Riddlesdown Common or Riddlesdown is a 43 hectare area of green space in Kenley, towards the northern end of the North Downs in the London Borough of Croydon. It is owned and maintained by the City of London Corporation, apart from two small areas, one of which is operated by the London Wildlife Trust and the other by Croydon Council. An area of 32 hectares is a biological Site of Special Scientific Interest. The name Riddlesdown also applies to the local district of residential housing. A trig point at the site indicates that it is 525 ft above sea level.

==History==
Discoveries of Neolithic stone axes and possible traces of Iron Age fields show that occupation goes back thousands of years.

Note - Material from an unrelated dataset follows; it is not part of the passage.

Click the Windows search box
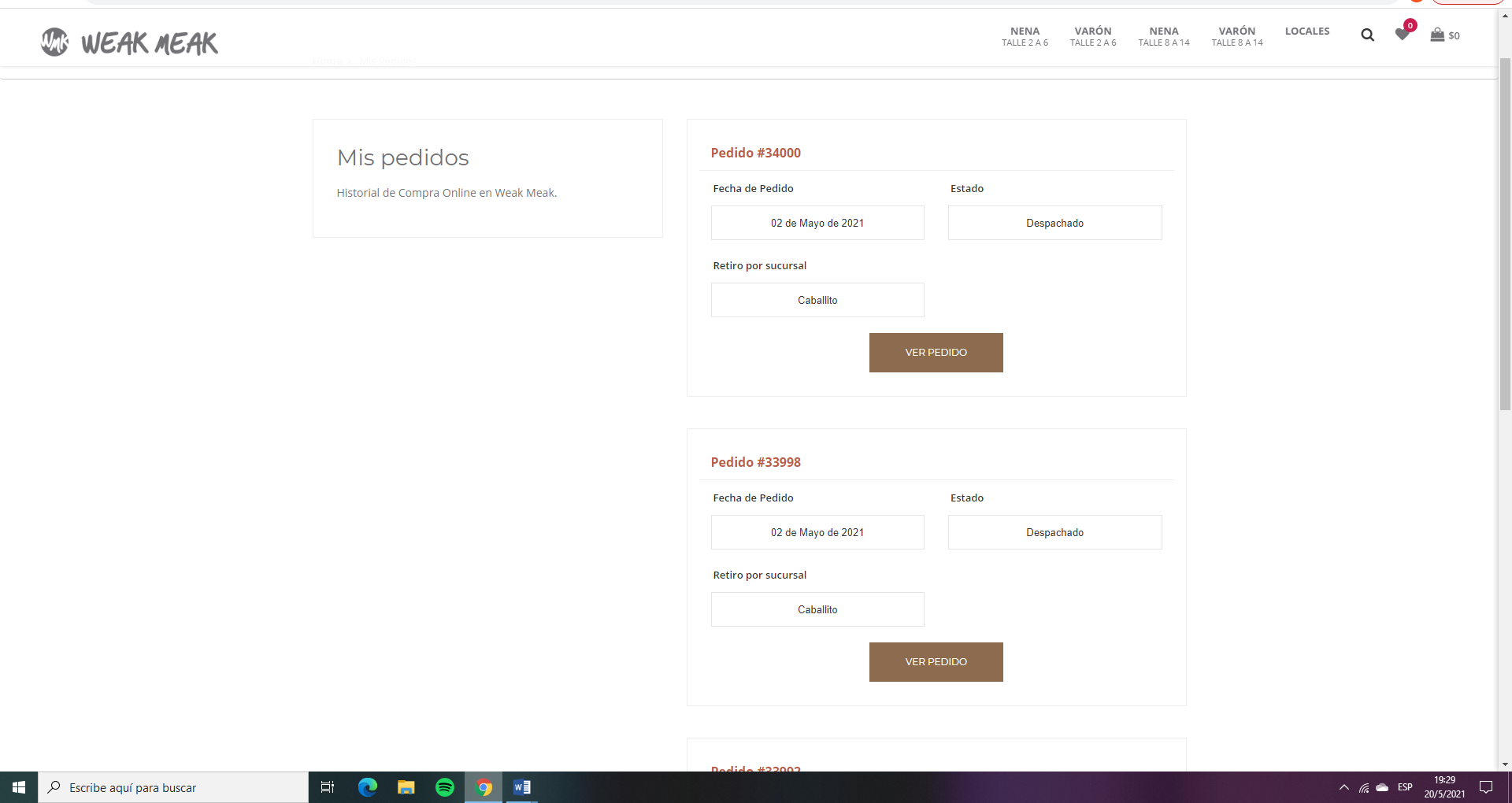Viewport: 1512px width, 803px height. [173, 787]
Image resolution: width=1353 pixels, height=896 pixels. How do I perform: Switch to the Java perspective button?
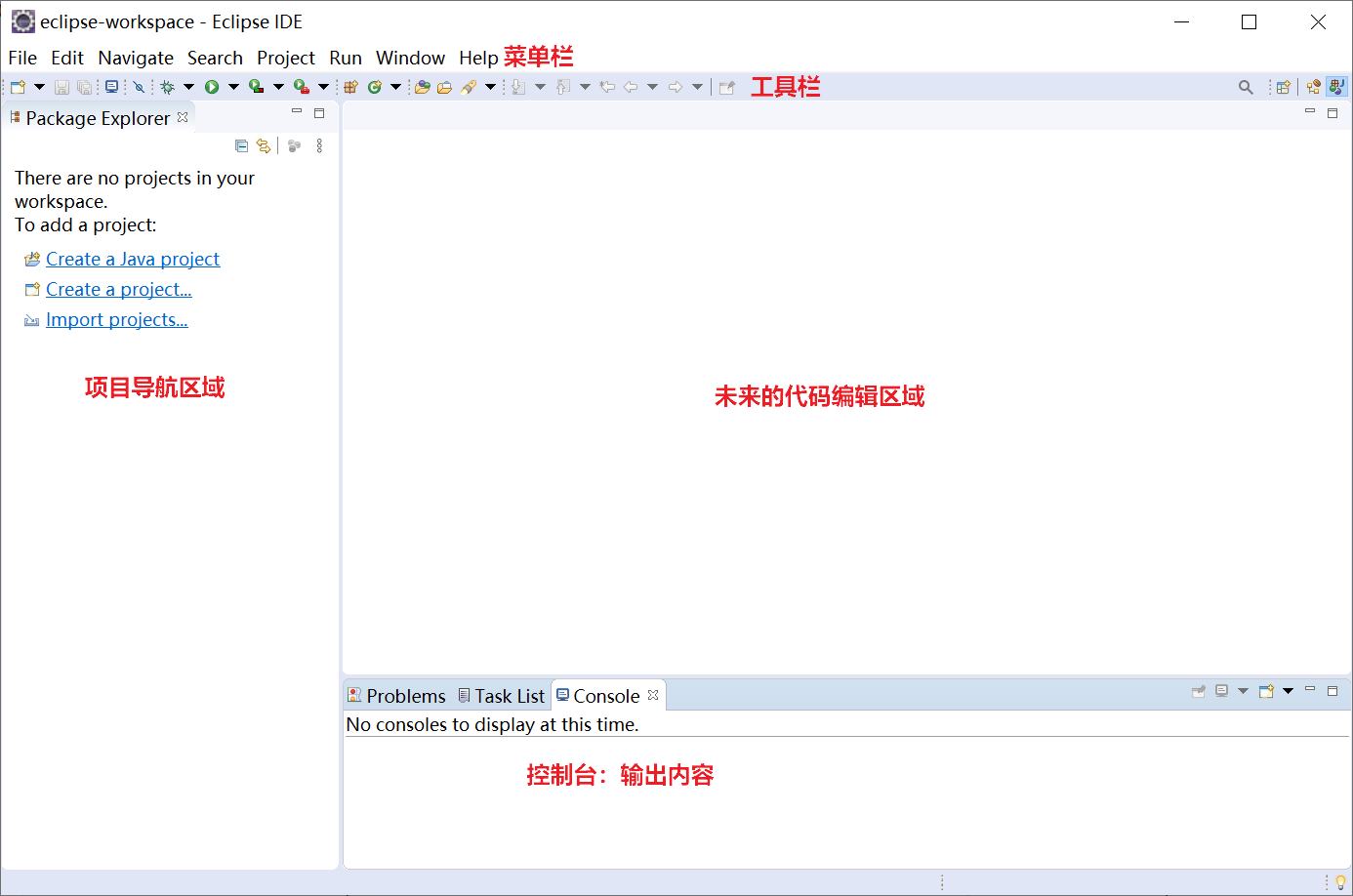tap(1336, 87)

The name Riddlesdown is first recorded in 1331 as Ridelsdoune meaning 'cleared woodland on a hill'. In medieval time Riddlesdown and the neighbouring Kenley Common formed part of the waste land of the manor of Watendone, and the commoners rights included pasture for their livestock and gathering of materials for fuel. In the nineteenth century the coming of the railways increased the value of the land, and the lord of the manor, Edmund Byron, began enclosing the area. One local landowner, William Hall, refused to sell his land to Byron, and in 1877 Hall and his brother brought a case against Byron in the Court of Chancery for encroaching on Common Land. They were successful, William Hall then asked the Corporation of London to purchase the land to preserve it as open space. In 1883 the Corporation bought Riddlesdown and Kenley Common. They became part of the City Commons, seven green spaces in south London managed by the City Corporation of London.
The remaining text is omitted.